* [Excerto em análise]

A ironia do seu nome perde-se de vez, e o carácter de associação secreta reaccionária aproxima-a da organização que inspirou o trocadilho.
A marcha lgbt foi óptima. Foi notório que cresceu um pouco em relação ao ano passado. A divisão em alas acabou por aumentar o colorido da marcha; a escola de samba acrescentou festa à festa; e o facto de o discurso final ter sido feito por uma pessoa transgénero marcou o fim da nossa obediência aos preconceitos. A marcha só não cresceu mais por causa da falta de publicidade - e de publicidade com efeito. Só resolveremos este problema com organização e dinheiro, duas grandes pechas do nosso movimento, que precisa da marcha e dos materiais de propaganda como pão para a boca, se quiser recrutar gerações novas de militantes.
PS: Ao contrário do que alguma comunicação social deu a entender, António Serzedelo e a Opus Gay NÃO fizeram parte da organização da marcha. Embora a marcha, enquanto decorre, seja de tod@s e tod@s sejam bem-vind@s e desejad@s, há um mínimo de rigor que se exige da comunicação social - e da informação que a ela se transmite.
PPS: Hoje ouvi o Francisco Louçã dizer uma frase excelente: "A direita está a comportar-se como se o poder fosse propriedade privada". De facto, a democracia é o projecto Moderno de socialização do poder. Convinha que alguém lembrasse isto a Jorge Sampaio.
Se se confirmar, será mesmo golpe de Estado. Baixo. E deveremos tod@s sair à rua exigindo eleições antecipadas.
O timing desta gente foi perfeito: vitória portuguesa no Euro no dia anterior; intoxicação sistemática com patriotismo e bandeiras; um campeonato "europeu", agora "ganho" por Barroso; a promoção do esquecimento dos resultados das Europeias, desastrosos para o governo.

* [Tarefas a realizar]
1. No excerto sobre a marcha LGBT, quem fez o discurso final da marcha?
2. Transcreve, do excerto sobre a marcha LGBT, o trecho que vai de "PPS: Hoje ouvi" até "exigindo eleições antecipadas.".

(Listagem sobre a procura de palavras e elementos)

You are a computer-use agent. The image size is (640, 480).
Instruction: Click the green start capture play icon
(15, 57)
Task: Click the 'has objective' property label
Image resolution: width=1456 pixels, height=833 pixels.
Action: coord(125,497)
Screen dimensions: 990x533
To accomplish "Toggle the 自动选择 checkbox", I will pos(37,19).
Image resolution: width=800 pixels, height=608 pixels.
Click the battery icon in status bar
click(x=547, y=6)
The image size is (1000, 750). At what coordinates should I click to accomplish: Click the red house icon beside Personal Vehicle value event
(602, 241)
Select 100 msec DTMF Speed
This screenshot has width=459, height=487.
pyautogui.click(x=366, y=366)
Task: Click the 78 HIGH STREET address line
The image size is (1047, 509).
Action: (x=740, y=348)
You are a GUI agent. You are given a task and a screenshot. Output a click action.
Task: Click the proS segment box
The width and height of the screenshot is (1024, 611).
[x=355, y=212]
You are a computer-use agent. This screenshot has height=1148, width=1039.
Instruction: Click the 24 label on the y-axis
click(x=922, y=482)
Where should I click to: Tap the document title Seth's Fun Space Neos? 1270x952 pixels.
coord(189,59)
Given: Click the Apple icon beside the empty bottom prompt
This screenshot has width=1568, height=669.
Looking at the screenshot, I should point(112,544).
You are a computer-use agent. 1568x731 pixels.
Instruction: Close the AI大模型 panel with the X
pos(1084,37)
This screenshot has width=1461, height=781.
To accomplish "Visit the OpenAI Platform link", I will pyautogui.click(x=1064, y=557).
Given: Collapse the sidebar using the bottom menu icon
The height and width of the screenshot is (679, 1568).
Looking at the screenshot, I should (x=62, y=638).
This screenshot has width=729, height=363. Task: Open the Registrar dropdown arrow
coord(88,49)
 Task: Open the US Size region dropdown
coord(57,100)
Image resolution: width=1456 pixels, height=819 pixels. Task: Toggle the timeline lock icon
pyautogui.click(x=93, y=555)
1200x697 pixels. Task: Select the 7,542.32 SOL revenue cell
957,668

* [Soluções por tarefa]
1. Uma pessoa transgénero.

2.
PPS: Hoje ouvi o Francisco Louçã dizer uma frase excelente: "A direita está a comportar-se como se o poder fosse propriedade privada". De facto, a democracia é o projecto Moderno de socialização do poder. Convinha que alguém lembrasse isto a Jorge Sampaio.
Se se confirmar, será mesmo golpe de Estado. Baixo. E deveremos tod@s sair à rua exigindo eleições antecipadas.